To calculate the dynamics for the 4 different pump strengths in Fig. 2a., we define a separate MeanFieldSystem object for each pump strength. Only the gammas array needs to be modified between sets of constructor calls:

pump_ratios = [0.2, 0.4, 0.6, 0.8]
mean_field_systems = []
for ratio in pump_ratios:
    Gamma_up = ratio * Gamma_down
    # N.B. a default argument is used to avoid the late-binding closure issue
    # discussed here: https://docs.python-guide.org/writing/gotchas/#late-binding-closures
    gammas = [ lambda t: Gamma_down, lambda t, Gamma_up=Gamma_up: Gamma_up]
     # Use the same Hamiltonian, equation of motion and Lindblad operators
    system = oqupy.TimeDependentSystemWithField(H_MF,
        gammas=gammas,
        lindblad_operators=lindblad_operators)
    mean_field_system = oqupy.MeanFieldSystem(system_list=[system],
                                             field_eom=field_eom)
    mean_field_systems.append(mean_field_system)

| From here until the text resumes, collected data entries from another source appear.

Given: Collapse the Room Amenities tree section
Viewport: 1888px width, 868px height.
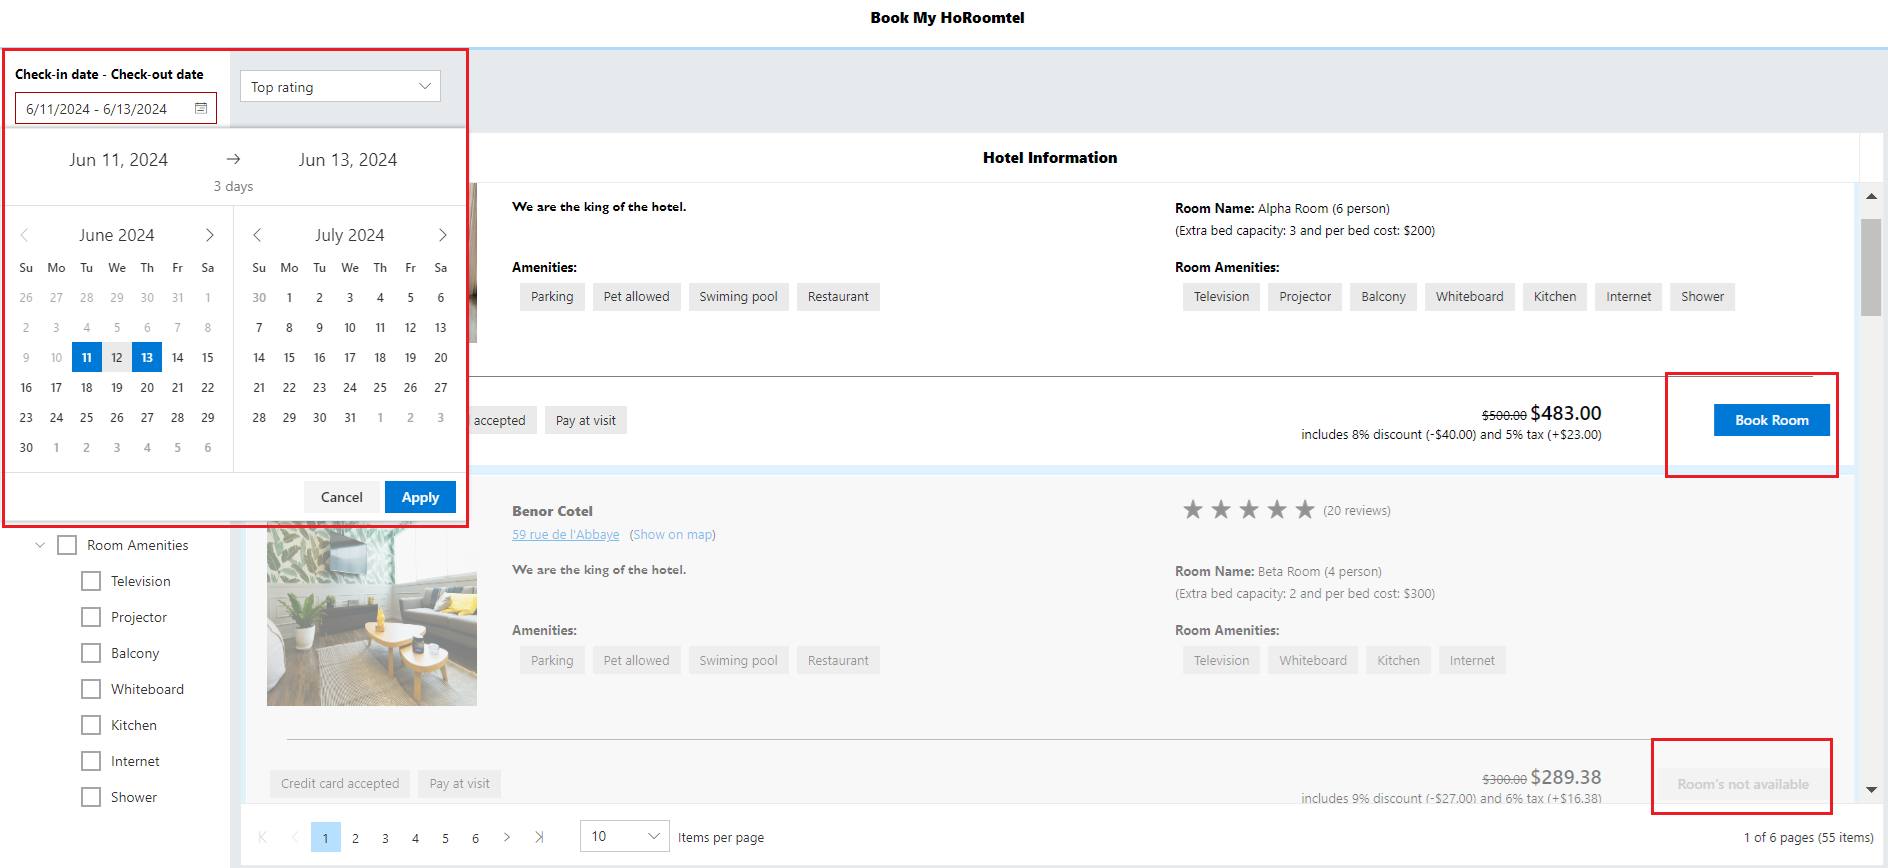Looking at the screenshot, I should pos(40,545).
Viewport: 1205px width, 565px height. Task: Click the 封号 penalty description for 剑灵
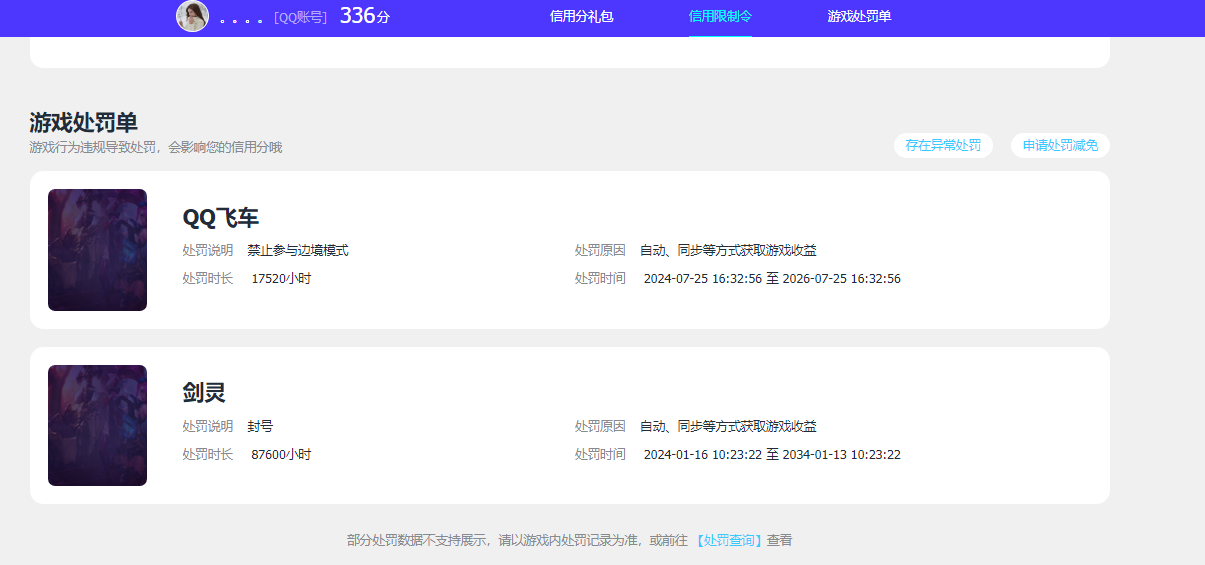[x=260, y=427]
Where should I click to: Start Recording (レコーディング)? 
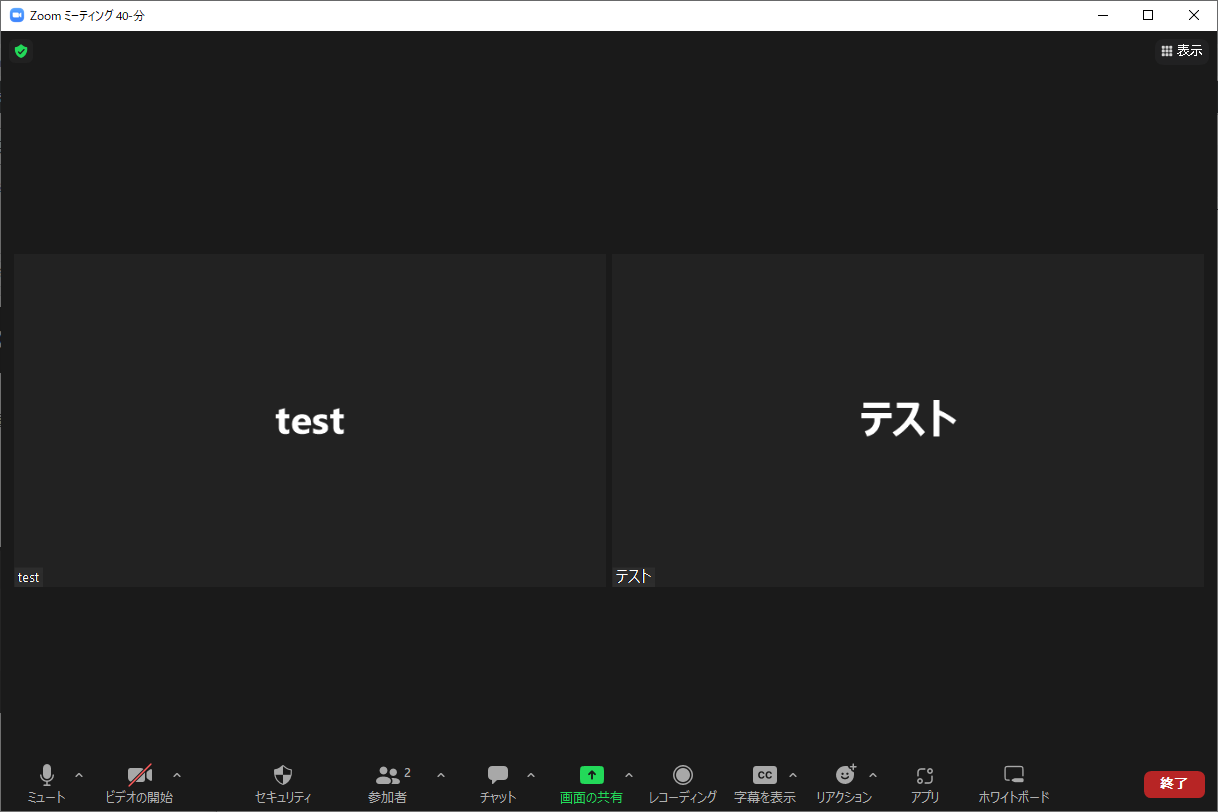(x=683, y=783)
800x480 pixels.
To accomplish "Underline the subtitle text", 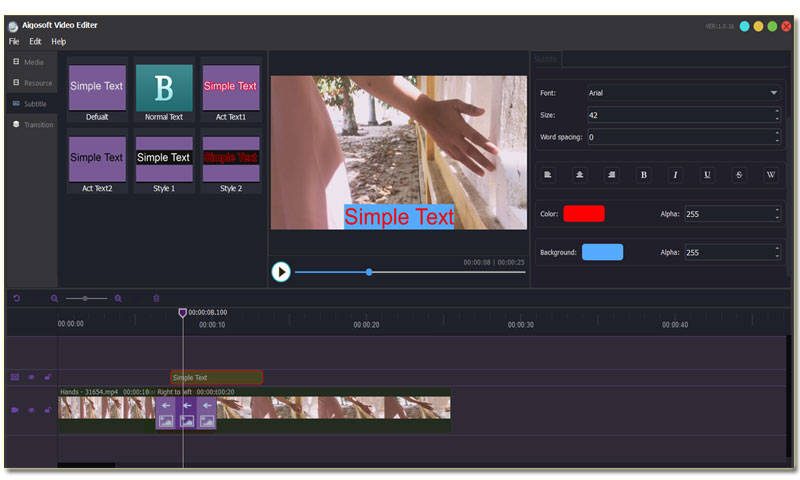I will [x=707, y=175].
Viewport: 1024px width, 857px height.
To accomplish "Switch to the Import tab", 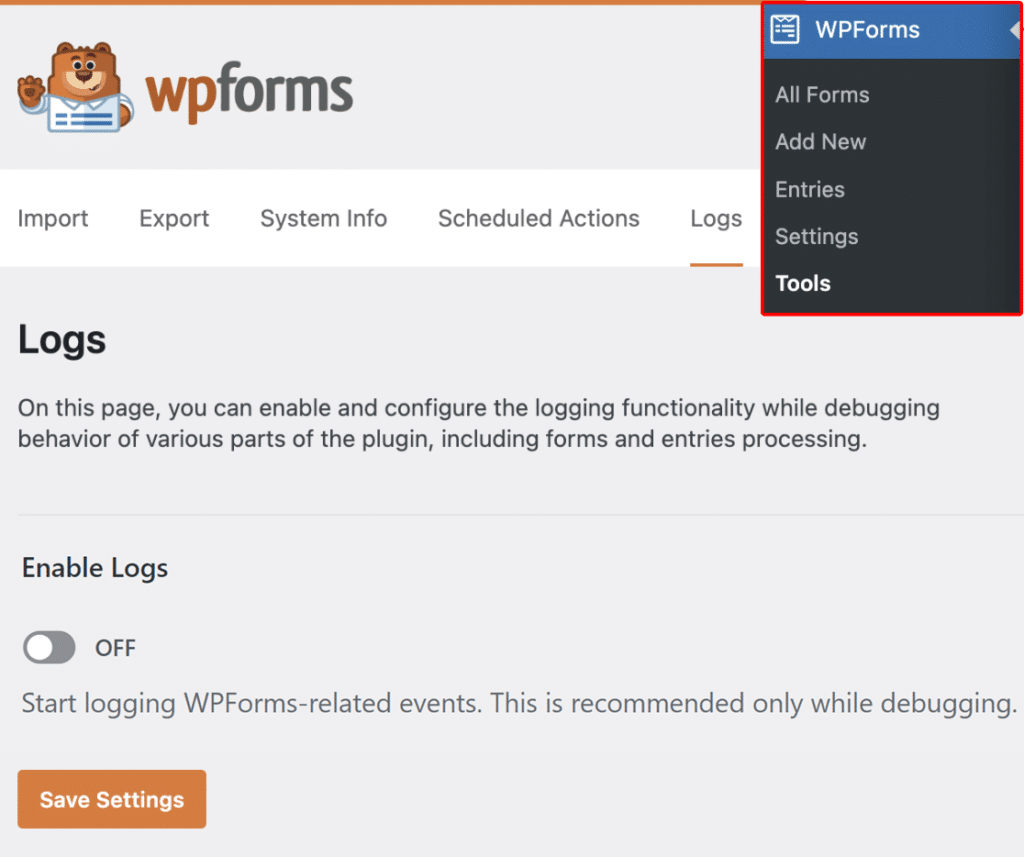I will tap(52, 218).
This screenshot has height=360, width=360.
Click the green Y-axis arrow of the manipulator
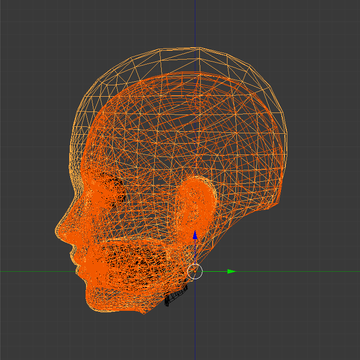[x=231, y=272]
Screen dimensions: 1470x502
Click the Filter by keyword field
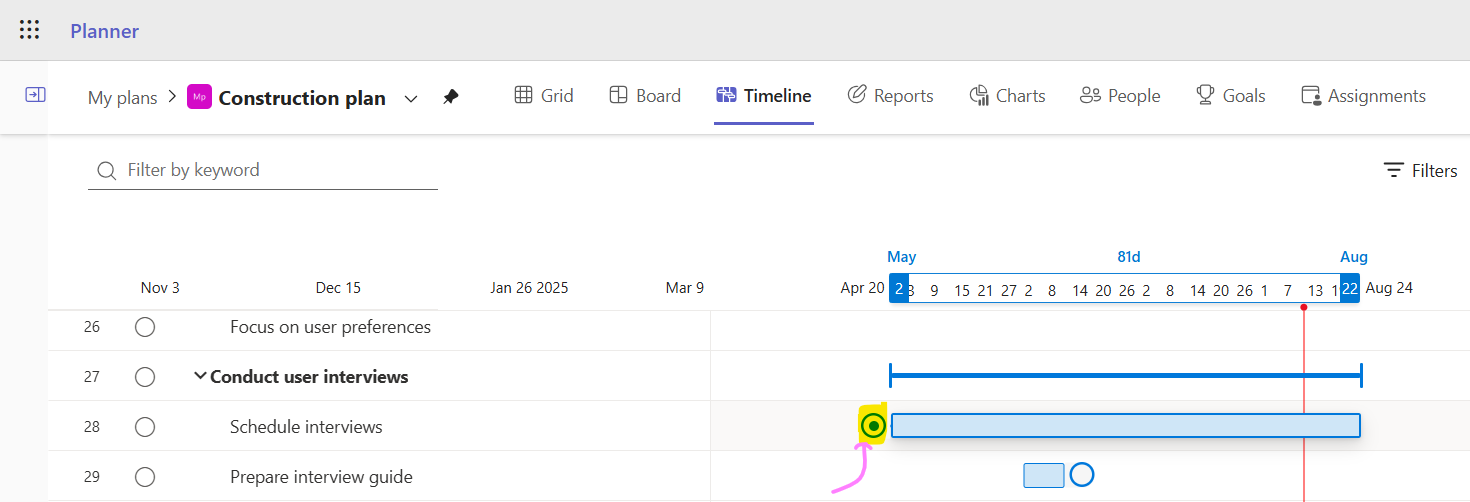tap(263, 171)
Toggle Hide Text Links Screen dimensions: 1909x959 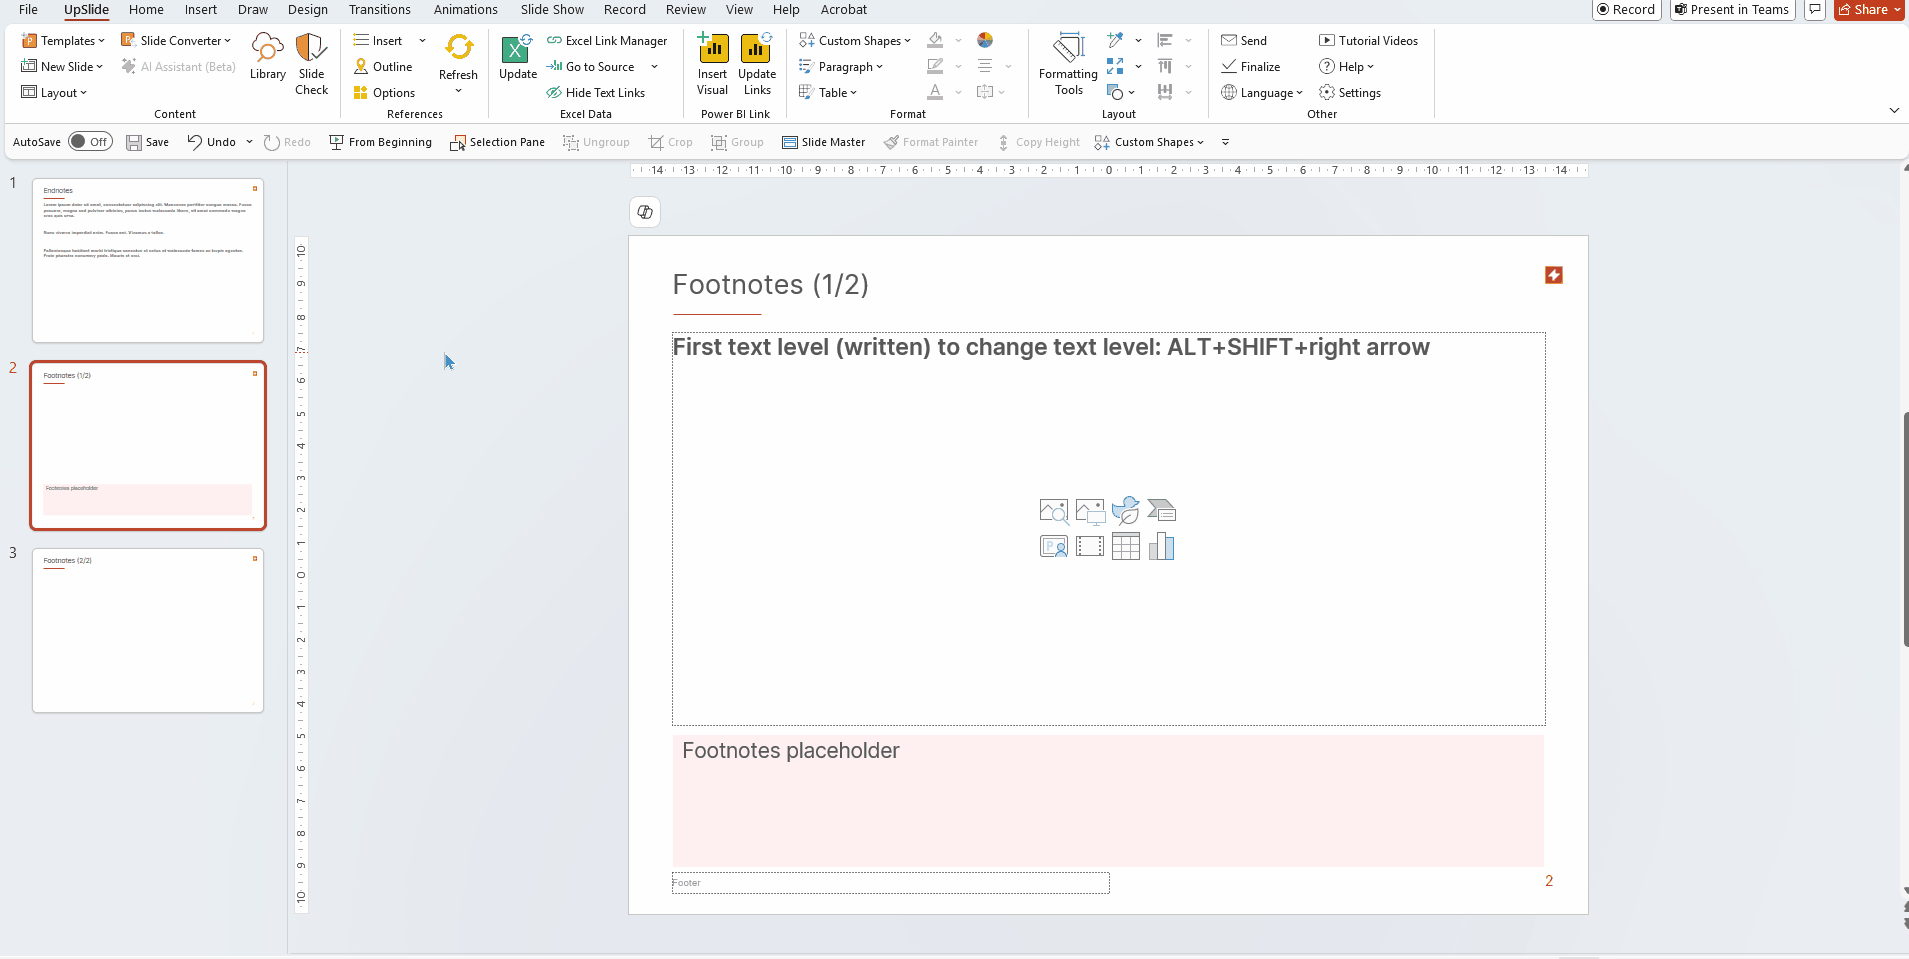point(596,93)
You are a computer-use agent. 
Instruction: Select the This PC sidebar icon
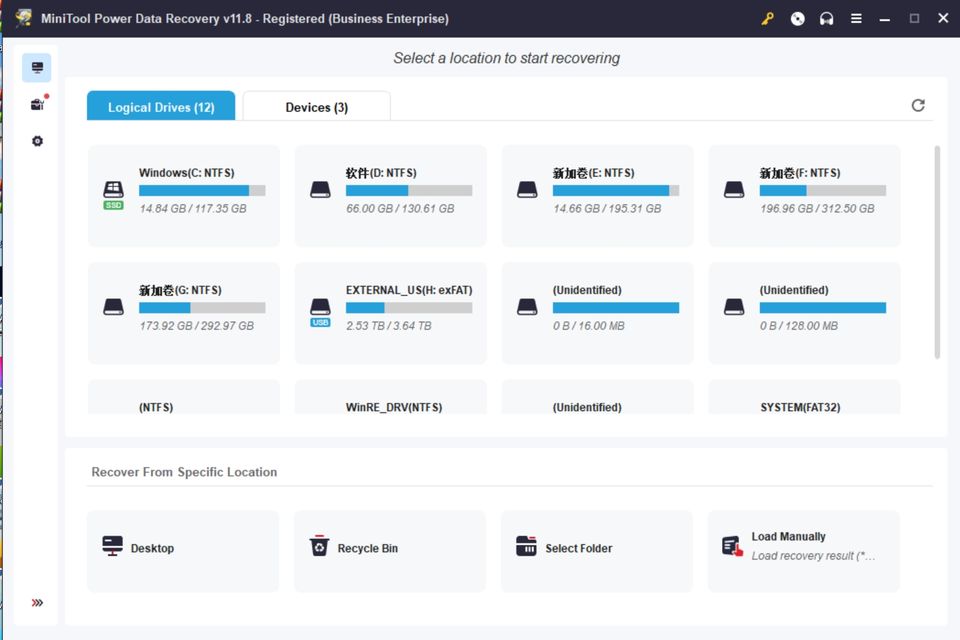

We can then use compute_dynamics_with_field to compute the dynamics at each \(\Gamma_\uparrow\) for the particular initial condition using the process tensor (now in a list) calculated above:

t_list = []
n_list = []
for i, mean_field_system in enumerate(mean_field_systems):
    mean_field_dynamics = oqupy.compute_dynamics_with_field(
        process_tensor_list=[process_tensor],
        mean_field_system=mean_field_system,
        initial_state_list=[initial_state],
        initial_field=initial_field,
        start_time=0.0)
    t = mean_field_dynamics.times
    fields = mean_field_dynamics.fields
    n = np.abs(fields)**2
    t_list.append(t)
    n_list.append(n)

--> Compute dynamics with field:
100.0%   93 of   93 [########################################] 00:00:09
Elapsed time: 9.6s
--> Compute dynamics with field:
100.0%   93 of   93 [########################################] 00:00:09
Elapsed time: 9.9s
--> Compute dynamics with field:
100.0%   93 of   93 [########################################] 00:00:09
Elapsed time: 9.9s
--> Compute dynamics with field:
100.0%   93 of   93 [########################################] 00:00:08
Elapsed time: 8.7s

Finally, plotting the results:

for i,n in enumerate(n_list):
    ratio = pump_ratios[i]
    label = r'$\Gamma_\uparrow = {}\Gamma_\downarrow$'.format(pump_ratios[i])
    plt.plot(t_list[i], n_list[i], label=label)
plt.xlabel(r'$t$ (ps)')
plt.ylabel(r'$n/N$')
plt.ylim((0.0,0.15))
plt.legend(loc='upper left')

<matplotlib.legend.Legend at 0x7f848f7e88b0>

5. Summary

To summarise the classes and methods for calculating mean-field dynamics:

A Hamiltonian with time \(t\) and field \(a\) dependence is used to construct a TimeDependentSystemWithField object
One or more TimeDependentSystemWithField objects and a field equation of motion forms a MeanFieldSystem
oqupy.MeanFieldTempo.compute or .compute_dynamics_with_field (process tensor) may be used to calculate MeanFieldDynamics
MeanFieldDynamics comprises one of more system Dynamics and a set of field values fields.